_Your objective:_
Reproduce verbatim the portion of the material that opens with the line containing "750x1352 pixels." and closes with the line containing "Action: [x=56, y=258]", both of those lines included, and nothing else.

═══ Records provided

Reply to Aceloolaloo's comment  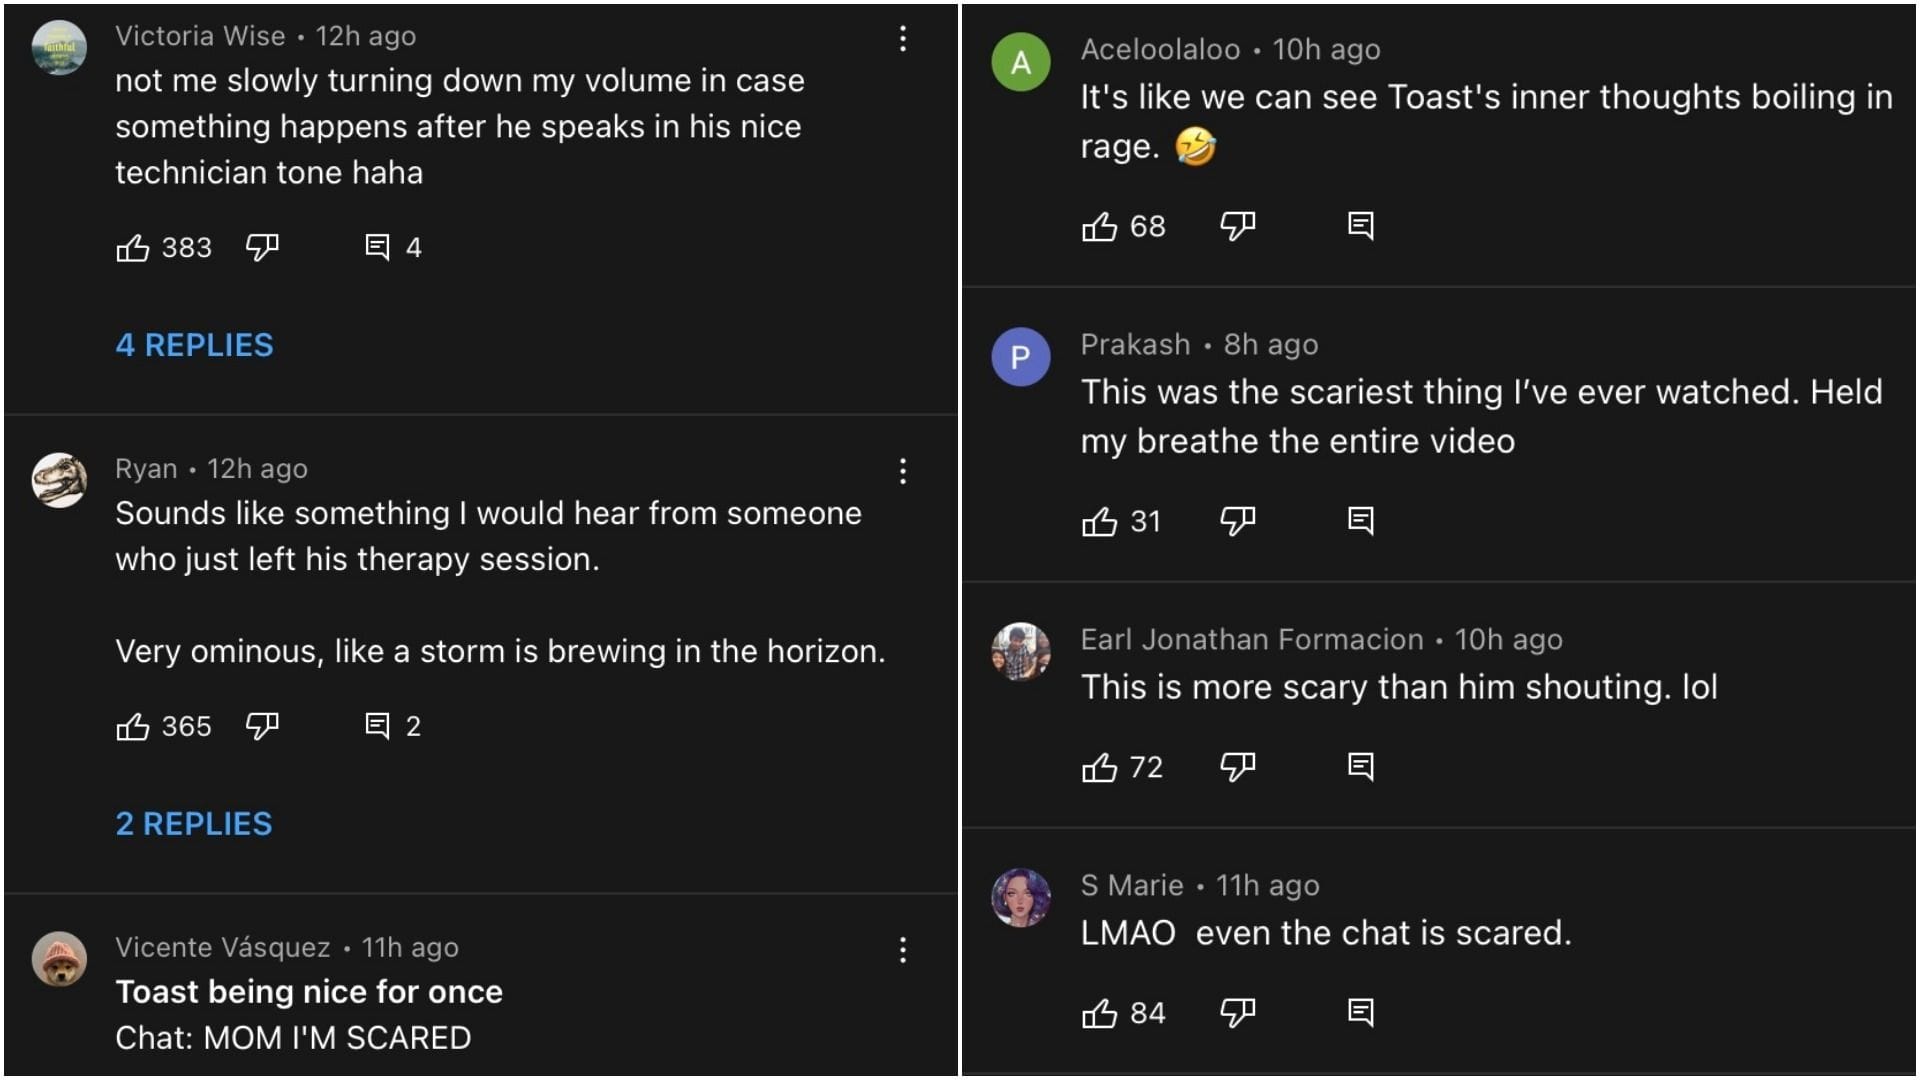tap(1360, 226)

══════
═══ Records provided

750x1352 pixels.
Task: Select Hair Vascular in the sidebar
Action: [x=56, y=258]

══════
═══ Records provided

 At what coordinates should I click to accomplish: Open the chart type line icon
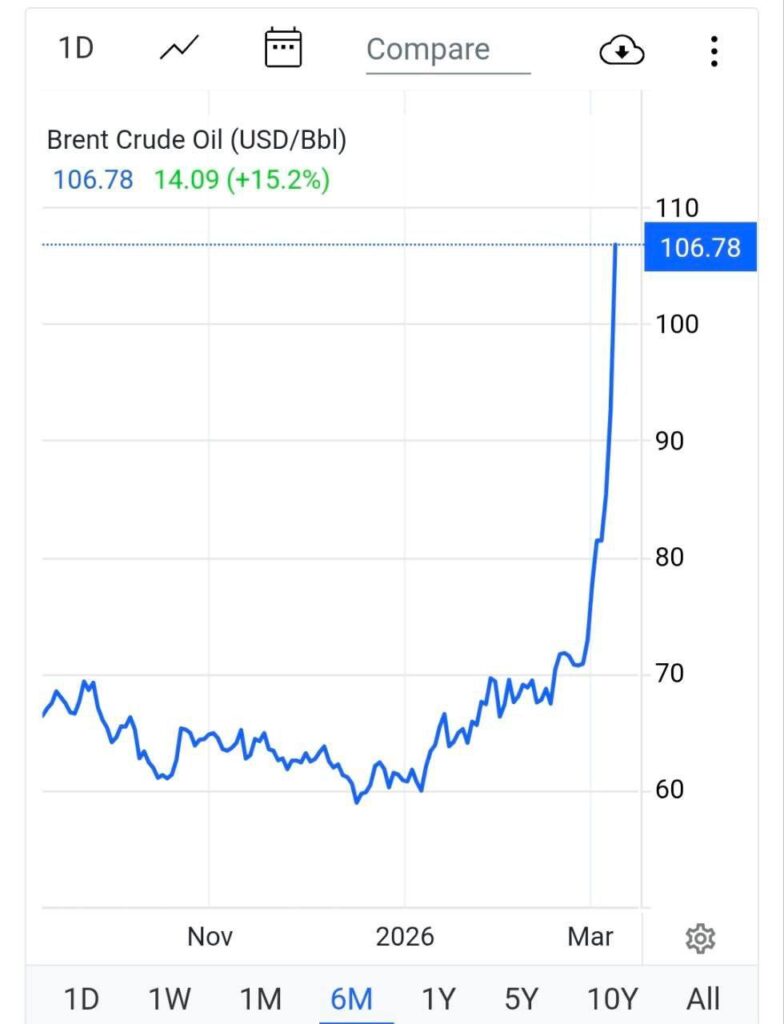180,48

══════

_Answer for the task:_
750x1352 pixels.
Task: Select Hair Vascular in the sidebar
Action: [x=56, y=258]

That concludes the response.